Copy out precisely the lines of the material that follows, beginning with the line containing "875x394 pixels." and ending with its last line; exclude pictures.

--- Data supplied ---
▽
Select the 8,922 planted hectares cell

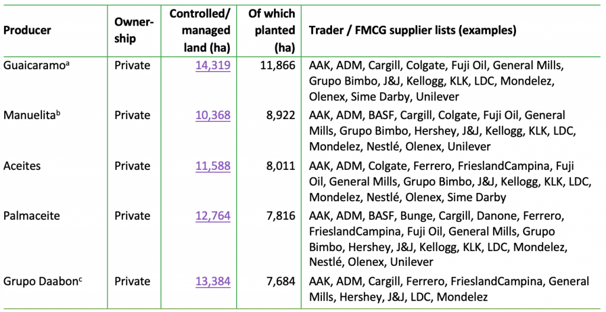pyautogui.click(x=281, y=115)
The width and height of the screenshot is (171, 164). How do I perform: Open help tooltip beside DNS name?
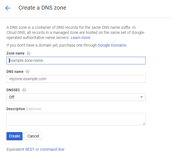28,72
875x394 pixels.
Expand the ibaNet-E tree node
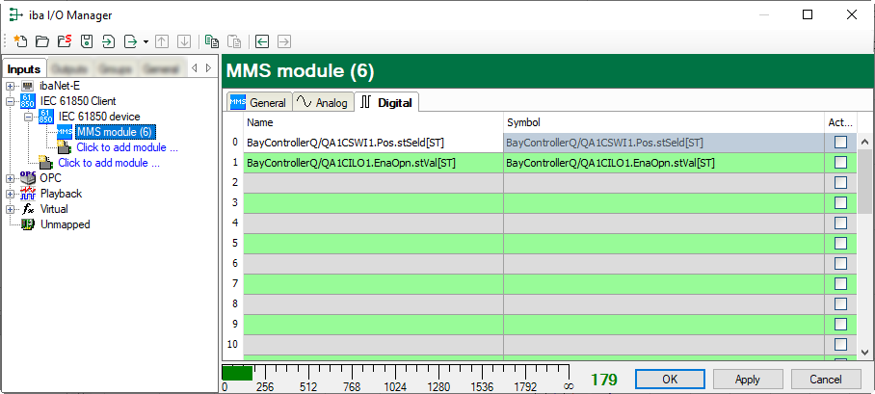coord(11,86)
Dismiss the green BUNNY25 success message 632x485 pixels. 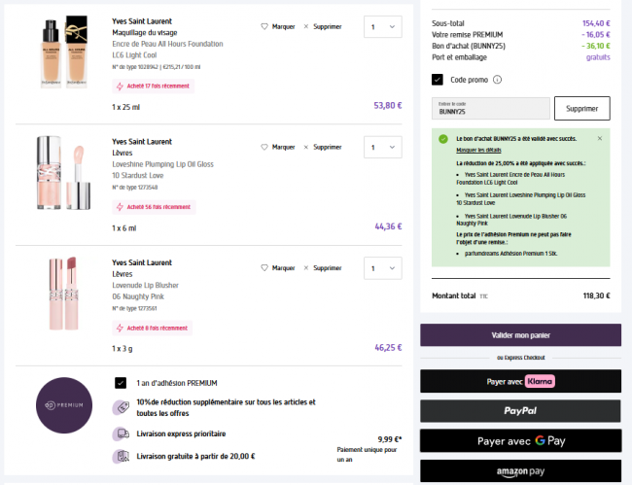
△
--- Solution below ---
875x394 pixels.
Expand the ibaNet-E tree node
coord(11,86)
Dismiss the green BUNNY25 success message 632x485 pixels. 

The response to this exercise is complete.